(Stored entries)
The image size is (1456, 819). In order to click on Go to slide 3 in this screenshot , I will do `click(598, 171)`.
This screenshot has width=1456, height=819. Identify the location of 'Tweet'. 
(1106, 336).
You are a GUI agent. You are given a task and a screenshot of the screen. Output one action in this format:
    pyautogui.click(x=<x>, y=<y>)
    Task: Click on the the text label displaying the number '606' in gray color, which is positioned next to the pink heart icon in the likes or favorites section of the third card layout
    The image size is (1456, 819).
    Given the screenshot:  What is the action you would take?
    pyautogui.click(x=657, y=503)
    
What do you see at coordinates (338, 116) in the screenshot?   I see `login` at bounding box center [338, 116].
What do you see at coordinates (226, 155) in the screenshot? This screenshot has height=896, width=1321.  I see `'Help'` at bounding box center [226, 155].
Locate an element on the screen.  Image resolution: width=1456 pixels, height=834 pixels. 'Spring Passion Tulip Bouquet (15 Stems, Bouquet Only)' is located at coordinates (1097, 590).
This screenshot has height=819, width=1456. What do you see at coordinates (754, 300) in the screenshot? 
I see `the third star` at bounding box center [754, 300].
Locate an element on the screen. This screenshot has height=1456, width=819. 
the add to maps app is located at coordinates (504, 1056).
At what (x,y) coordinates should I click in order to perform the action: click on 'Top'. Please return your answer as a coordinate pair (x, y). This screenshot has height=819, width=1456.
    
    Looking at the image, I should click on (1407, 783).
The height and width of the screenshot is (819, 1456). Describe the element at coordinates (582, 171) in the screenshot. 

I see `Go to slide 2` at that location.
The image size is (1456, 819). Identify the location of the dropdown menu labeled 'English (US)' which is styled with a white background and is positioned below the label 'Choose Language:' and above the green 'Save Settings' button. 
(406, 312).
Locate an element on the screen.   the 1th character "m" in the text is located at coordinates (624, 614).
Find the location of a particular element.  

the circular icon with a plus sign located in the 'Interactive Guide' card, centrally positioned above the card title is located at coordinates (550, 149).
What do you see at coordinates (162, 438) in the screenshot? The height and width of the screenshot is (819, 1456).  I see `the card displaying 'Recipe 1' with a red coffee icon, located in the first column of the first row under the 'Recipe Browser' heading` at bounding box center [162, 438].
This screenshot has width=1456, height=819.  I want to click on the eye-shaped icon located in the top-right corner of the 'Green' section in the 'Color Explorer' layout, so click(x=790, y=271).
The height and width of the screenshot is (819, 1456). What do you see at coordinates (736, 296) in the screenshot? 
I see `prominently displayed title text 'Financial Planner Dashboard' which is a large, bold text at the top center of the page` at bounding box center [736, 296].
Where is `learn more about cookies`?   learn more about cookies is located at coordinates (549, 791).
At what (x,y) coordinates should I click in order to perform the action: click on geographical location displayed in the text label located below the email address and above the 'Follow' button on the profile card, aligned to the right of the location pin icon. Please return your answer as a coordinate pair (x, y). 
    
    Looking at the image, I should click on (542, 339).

Problem requirements: Reproduce word for word the lines of the entries above, starting at the line that contains "y). This screenshot has height=819, width=1456." and ending at the line that contains "Looking at the image, I should click on (1407, 783).", both included.

Worked answer:
At what (x,y) coordinates should I click in order to perform the action: click on 'Top'. Please return your answer as a coordinate pair (x, y). This screenshot has height=819, width=1456.
    
    Looking at the image, I should click on (1407, 783).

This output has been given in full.